Love it or lump, lets gets waisted
Feel like you’ve been doing crunches forever or eating like a rabbit and still not seeing the results you’re looking for? Well it all comes down to what you think is right, may actually be wrong. Now before you stop exercising and reach for that lunch bar, hear us out. Diet and exercise are a very important factor in losing weight, and one thing to keep in mind is weight loss is not area specific meaning you cant just lose weight in your tummy, when you lose weight you lose it everywhere.
Are you exercising wrong? You very well could be, again you cannot spot reduce so doing crunches to get a 6 pack is not going to work alone. You need to look at more functional exercises, that use muscles in your core as well as other body parts. More muscles working means more calories burnt. One of our favorites is planking as this not only activates your abdominals, but your arms legs, chest and bum all get in on the action.
The more you move the more you lose
Exercising for at least 30 minutes a day mixing cardio, like cycling, swimming, running or circuit training burns fat faster, and also incorporating strength training as this will slowly burn more calories over time.
Some of our favorite exercises to help tone your tummy include:
- HIIT (High intensity training) this is working at your max heart rate 80% of the time and then resting heart rate 20% of the time
- Pilates – has a strong mind/body connection but with a more intense core focus than yoga
- Yoga - can help you lose weight and tone from head to toe, including your abdominal It also is a great stress reducer which will help with high levels of cortisol
Now lets look at food – here you need to remember the 80/20 rule, diet is 80% of the work and exercise is 20%. But you need both to achieve maximum results. 80 + 20 = 100%
To lose belly fat you need to focus on a diet that is high in fiber and low in carbs as well as remembering to keep the calorie intake low.

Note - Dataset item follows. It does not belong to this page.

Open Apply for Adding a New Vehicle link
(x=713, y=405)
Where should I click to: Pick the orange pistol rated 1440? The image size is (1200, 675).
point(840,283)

You don’t need to go no carb but rather focus more on complex carbs like lentils, sweet potatoes and beans and up your intake of protein and vegetables. How you cook your food is also important, trade frying food for baking and broiling. Also reach for better cooking fats like avocado oil or coconut oil over canola oil. We also came across a great article here with some great suggestions on foods to counter balance hormone disruption.

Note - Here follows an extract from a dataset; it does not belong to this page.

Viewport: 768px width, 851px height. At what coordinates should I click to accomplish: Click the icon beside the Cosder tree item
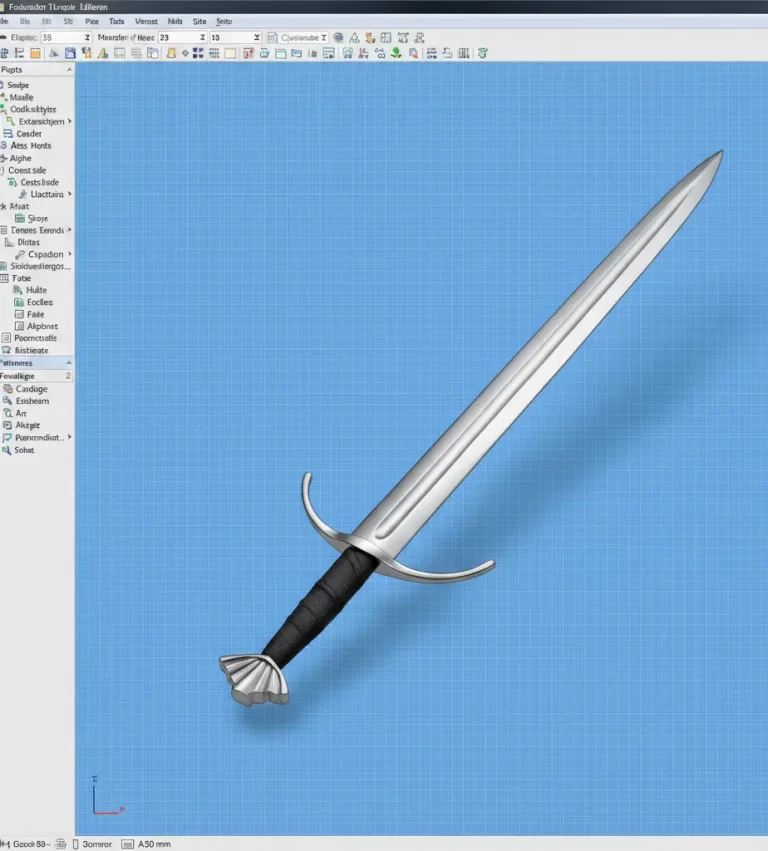coord(9,134)
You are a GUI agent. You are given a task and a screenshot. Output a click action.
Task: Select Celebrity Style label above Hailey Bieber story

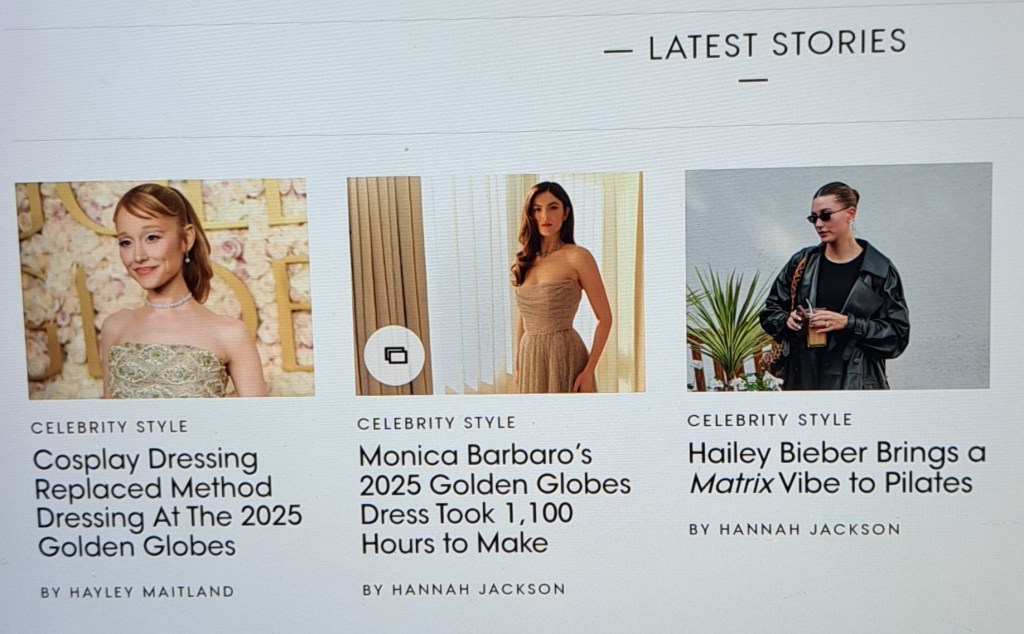769,420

One last thing to do is get plenty of sleep; Sleep loss and stress can sabotage your health and fitness goals. A 16-year study of almost 70,000 women found that those who slept five hours or less a night were 30% more likely to gain 30 or more pounds than those who slept 7 hours. The National Institutes of Health suggest adults sleep seven to eight hours a night.
We spoke last week about the 2 types of fat subcutaneous and visceral and the good news is, visceral fat responds very well to diet, lifestyle change and exercise and even better for every kilo you lose, you lose some visceral fat as well!